* Exercise instructions:
Render the lines starting at the one containing "Image resolution: width=1512 pixels, height=803" and ending at the one containing "(1395, 58).", both included, as a JSON list of strings with one string per line and blank lines omitted.

* Provided records:
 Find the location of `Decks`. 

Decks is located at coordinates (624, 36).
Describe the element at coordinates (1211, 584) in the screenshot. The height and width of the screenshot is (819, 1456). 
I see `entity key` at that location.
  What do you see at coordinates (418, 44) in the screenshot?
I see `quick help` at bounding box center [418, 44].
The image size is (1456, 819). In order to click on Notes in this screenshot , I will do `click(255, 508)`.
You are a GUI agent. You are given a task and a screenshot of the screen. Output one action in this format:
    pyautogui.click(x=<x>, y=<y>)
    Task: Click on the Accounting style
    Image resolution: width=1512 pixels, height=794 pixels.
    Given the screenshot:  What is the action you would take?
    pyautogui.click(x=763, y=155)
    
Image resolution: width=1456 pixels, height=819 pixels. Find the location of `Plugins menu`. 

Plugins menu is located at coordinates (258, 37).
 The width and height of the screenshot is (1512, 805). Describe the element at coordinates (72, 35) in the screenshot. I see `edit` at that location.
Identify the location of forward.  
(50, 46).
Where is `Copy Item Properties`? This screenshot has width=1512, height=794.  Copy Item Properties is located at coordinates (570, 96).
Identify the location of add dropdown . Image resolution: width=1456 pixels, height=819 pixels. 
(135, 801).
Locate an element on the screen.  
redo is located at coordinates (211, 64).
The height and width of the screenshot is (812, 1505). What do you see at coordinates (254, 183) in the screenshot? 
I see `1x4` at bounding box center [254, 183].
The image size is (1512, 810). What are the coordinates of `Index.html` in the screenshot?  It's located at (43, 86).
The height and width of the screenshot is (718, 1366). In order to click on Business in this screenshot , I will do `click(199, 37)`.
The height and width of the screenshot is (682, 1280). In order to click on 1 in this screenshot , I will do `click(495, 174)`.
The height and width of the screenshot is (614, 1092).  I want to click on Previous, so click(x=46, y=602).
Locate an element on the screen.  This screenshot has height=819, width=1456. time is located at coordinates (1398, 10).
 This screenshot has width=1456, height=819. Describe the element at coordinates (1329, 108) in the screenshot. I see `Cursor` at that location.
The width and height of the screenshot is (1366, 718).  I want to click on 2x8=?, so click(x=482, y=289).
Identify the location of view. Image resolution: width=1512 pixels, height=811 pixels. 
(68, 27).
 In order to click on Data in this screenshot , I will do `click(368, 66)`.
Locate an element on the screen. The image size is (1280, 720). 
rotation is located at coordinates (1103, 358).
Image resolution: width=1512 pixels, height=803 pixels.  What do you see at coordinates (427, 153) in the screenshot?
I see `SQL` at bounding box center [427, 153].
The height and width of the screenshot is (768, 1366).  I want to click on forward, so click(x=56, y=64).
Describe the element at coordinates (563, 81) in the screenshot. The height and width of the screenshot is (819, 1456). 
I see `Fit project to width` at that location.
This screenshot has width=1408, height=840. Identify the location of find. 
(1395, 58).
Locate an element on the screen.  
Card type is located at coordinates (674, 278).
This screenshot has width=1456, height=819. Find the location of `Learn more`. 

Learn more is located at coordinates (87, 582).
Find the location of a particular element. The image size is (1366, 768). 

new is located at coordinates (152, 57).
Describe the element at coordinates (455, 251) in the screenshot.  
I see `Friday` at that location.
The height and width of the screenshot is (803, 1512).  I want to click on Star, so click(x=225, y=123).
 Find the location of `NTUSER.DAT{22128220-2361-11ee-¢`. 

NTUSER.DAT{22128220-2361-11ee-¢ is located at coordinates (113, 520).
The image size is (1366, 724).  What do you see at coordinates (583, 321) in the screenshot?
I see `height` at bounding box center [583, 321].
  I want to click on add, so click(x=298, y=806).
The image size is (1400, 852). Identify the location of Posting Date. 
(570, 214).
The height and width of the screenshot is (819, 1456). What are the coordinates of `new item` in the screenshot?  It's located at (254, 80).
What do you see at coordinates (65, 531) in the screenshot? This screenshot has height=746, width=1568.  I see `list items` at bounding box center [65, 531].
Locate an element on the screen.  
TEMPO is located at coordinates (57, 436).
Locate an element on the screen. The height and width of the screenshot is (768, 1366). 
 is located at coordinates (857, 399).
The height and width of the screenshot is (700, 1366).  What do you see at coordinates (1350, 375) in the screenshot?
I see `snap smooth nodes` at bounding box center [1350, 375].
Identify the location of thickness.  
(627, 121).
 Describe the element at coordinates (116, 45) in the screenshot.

* Response to this exercise:
[
  "Image resolution: width=1512 pixels, height=803 pixels.  What do you see at coordinates (427, 153) in the screenshot?",
  "I see `SQL` at bounding box center [427, 153].",
  "The height and width of the screenshot is (768, 1366).  I want to click on forward, so click(x=56, y=64).",
  "Describe the element at coordinates (563, 81) in the screenshot. The height and width of the screenshot is (819, 1456). ",
  "I see `Fit project to width` at that location.",
  "This screenshot has width=1408, height=840. Identify the location of find. ",
  "(1395, 58)."
]